I believe true value in society is created by connecting surplus to demand, and not once is this ever mentioned in school: the entrepreneurial mindset, if you will. Instead, we're taught a mindset of lack, that we need to work endlessly and tirelessly to prove our worth. This is not true. You cannot make 7 figures in a 9-5. It isn't simply more time for more money. At some point, you run out of time. You need to change the game. There's no use trying to find the next level, because for most of us, there quite simply isn't one, and highly paid C-level execs, which are at the top of the corporate ladder, are so overwhelmed by back to back meetings that they have no time to have an actual life, or spend their hard-earned cash. I don't know about you, reader, but no amount of money can make me give up time. Time is life, and you only get so much of it. Money is limitless. There's no pie - no limited amount of money that can be shared. Every single person out there can be a millionaire, billionaire, or any other arbitrary monetary value.

I can only surmise that what comes out of the school system aren't well rounded, lucid thinking individuals capable of autonomy, but vessels with extinguished creativity conditioned to fit into a fundamentally broken belief system glorifying hard work, dedication and compliance, over independent thinking, creative problem solving, and an abundance mindset.

I think people leaving school are taught to hate the rich, imparted with the notion that they are taking from them, and that the poor are being abused, but these same individuals buy high priced items from fortune 100 companies, without giving a dime to the poor, it's always someone else's problem, in their mind.

There's certainly corrupt fortune 100 companies, leaders, CEOs, but their positions are not inherently evil, it's just once you can no longer choose which people you show yourself and your actions to, the worst usually dominates, because the majority of the population share this mindset of lack.
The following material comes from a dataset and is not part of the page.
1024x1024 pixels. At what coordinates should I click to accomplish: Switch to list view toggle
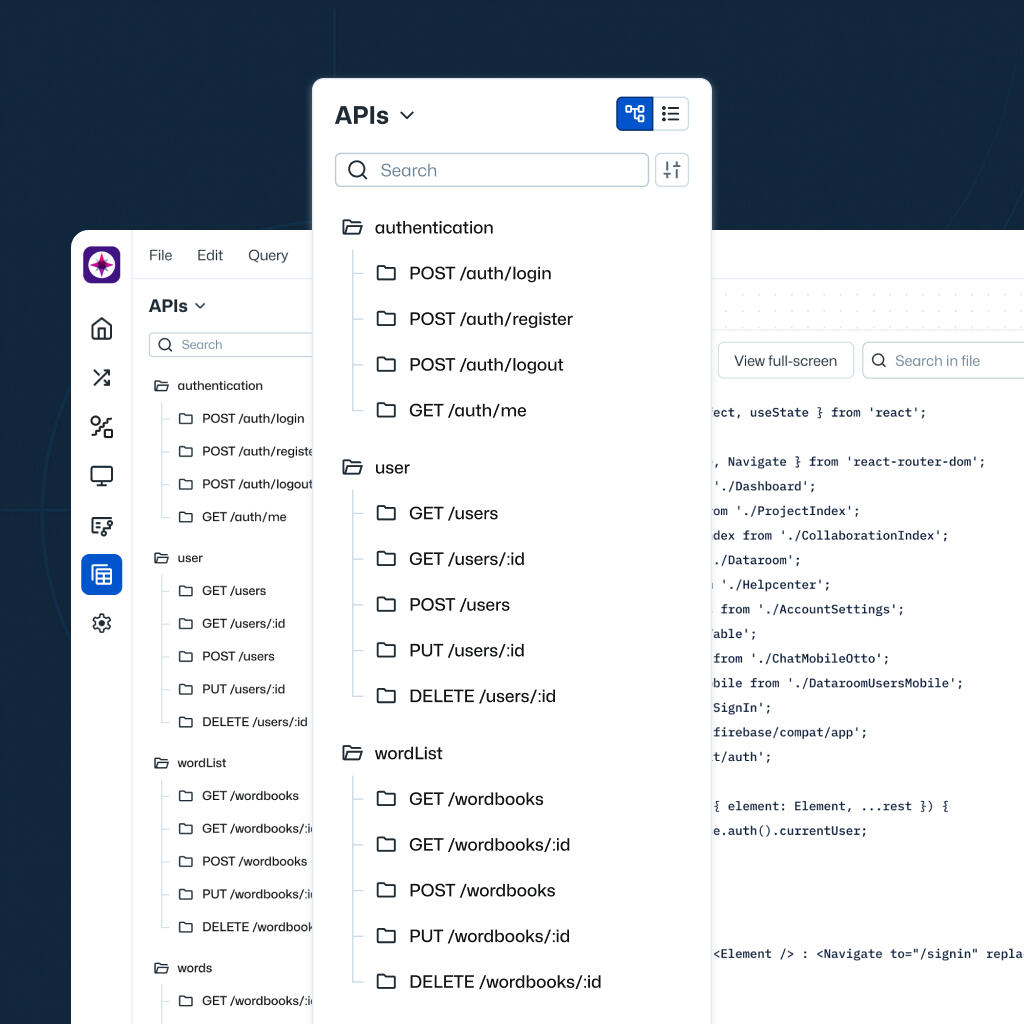[x=671, y=114]
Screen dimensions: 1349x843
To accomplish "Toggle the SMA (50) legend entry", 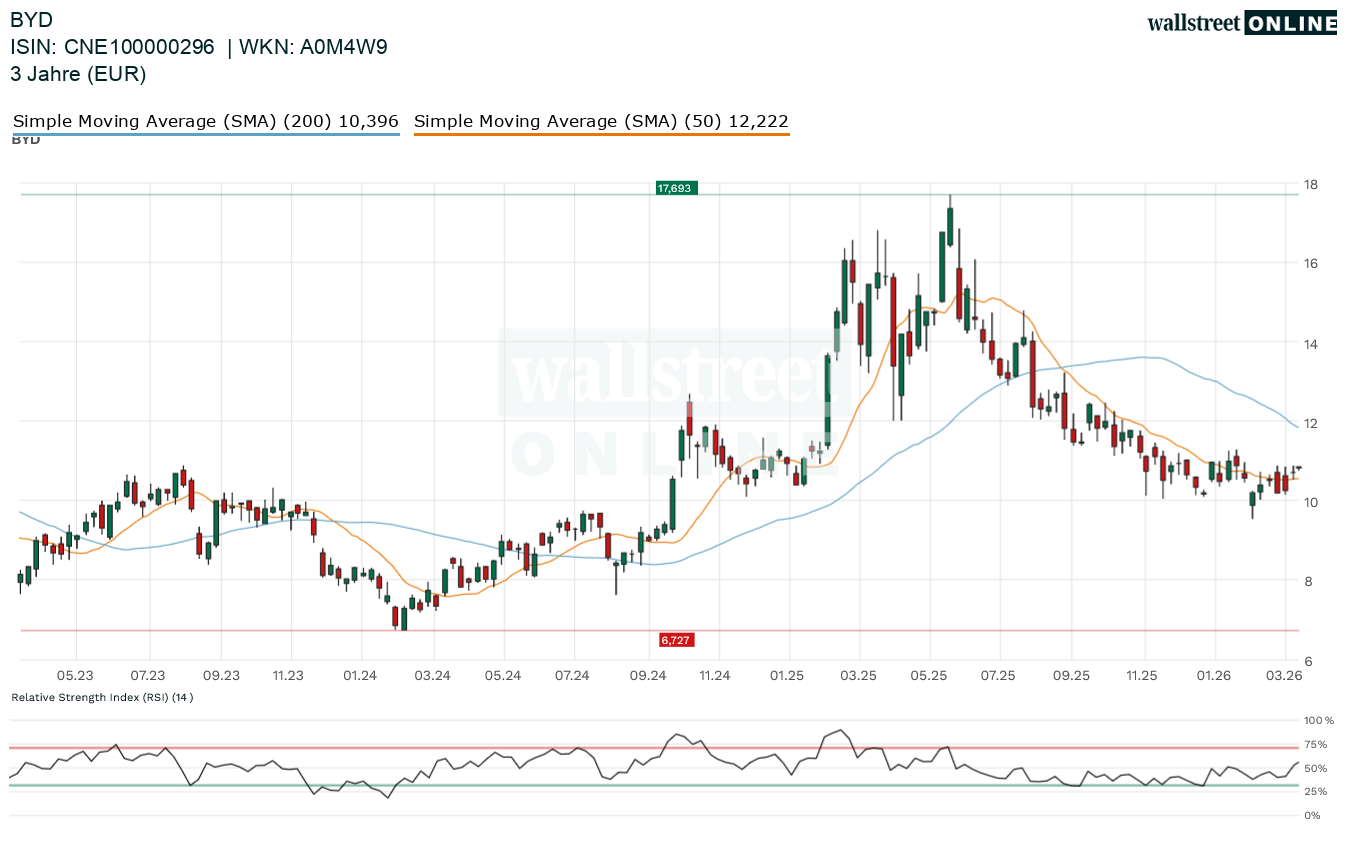I will pos(601,121).
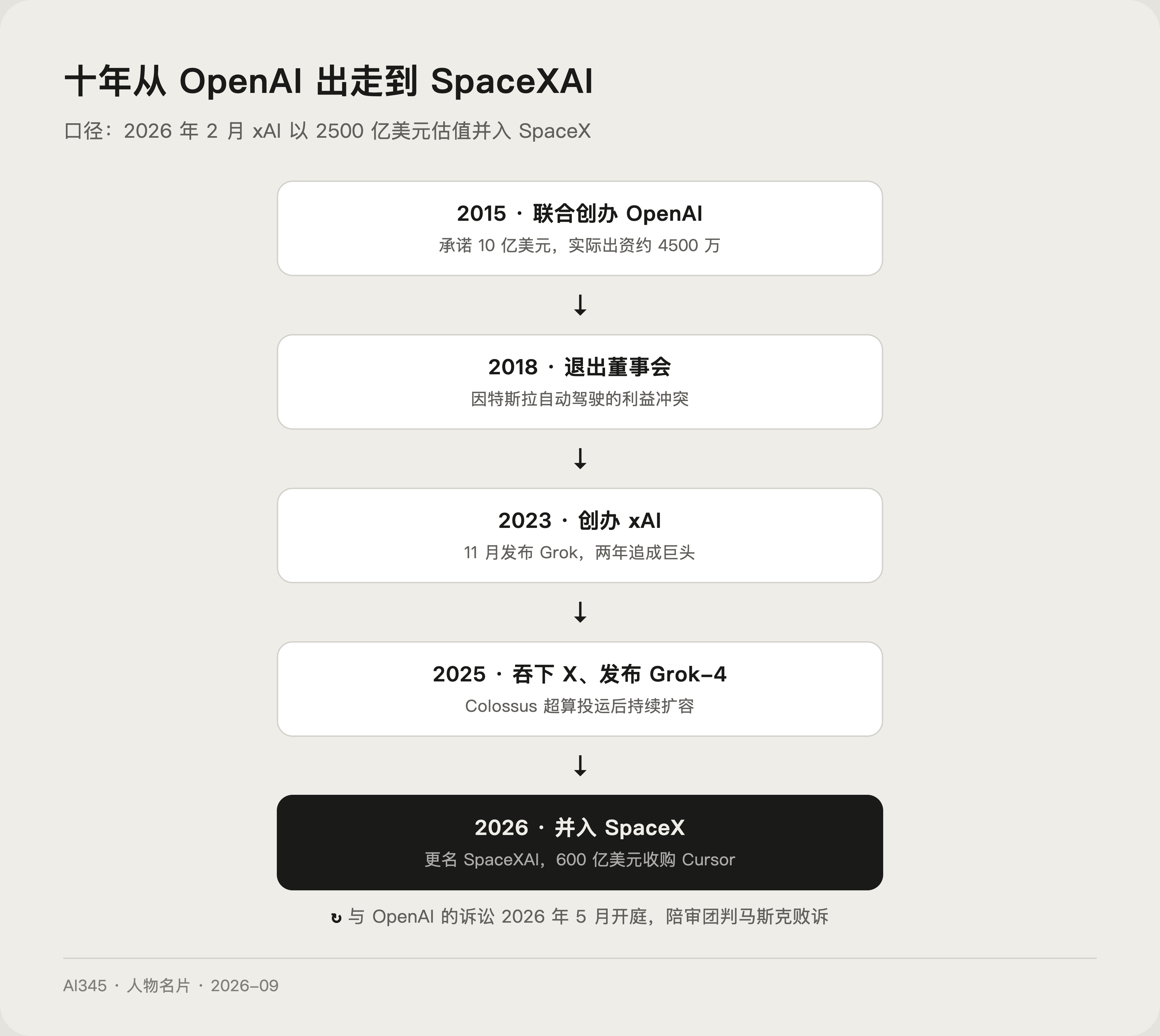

And yes, some are just greedy too, that's a thing, some people suck.

People perceive a pie; a limited number of possibilities. A finite amount of money. They need to work for it, and they think the rich take it from them, and so they demand higher income taxes. This Robin Hood methodology is drummed into us from an early age. "The rich take from us, and we need to take back from them", so they say.

But they drastically fail to see that true value is created, not taken, there's an unlimited pie, even within the same sector, everyone's potential to achieve financial independence is completely unaffected by others' desires or actions towards their own goals. There is unlimited wealth! If you do not see this, you are creating your own imposition, and lack will dominate your life!

Income tax is hilarious anyway. People who vote for it, pay the most, while company shareholders that create the actual value in the markets simply set up shell corporations in low or no tax territories and license out intellectual property to UK based limited corporations, allowing them to channel 100% of the profits, without paying tax. You voting for greater income tax won't affect "rich people" that don't draw their income from paychecks. You'll just fuck yourself over if you decide to climb the useless corporate ladder to that level.

Or, smaller companies will pay their employees, shareholders and directors (of which one person can be all three) with a combination of salary up to the tax threshold and dividends up to their respective threshold, also paying zero or negligible tax, excepting NI.

So, attempting to tax the rich is only to the detriment of those individuals lacking the exact creative problem solving that would let them create a more profitable strategy, the same individuals from whom this trait was mercilessly extracted by a school system that's unfit for purpose in a progressive modern society.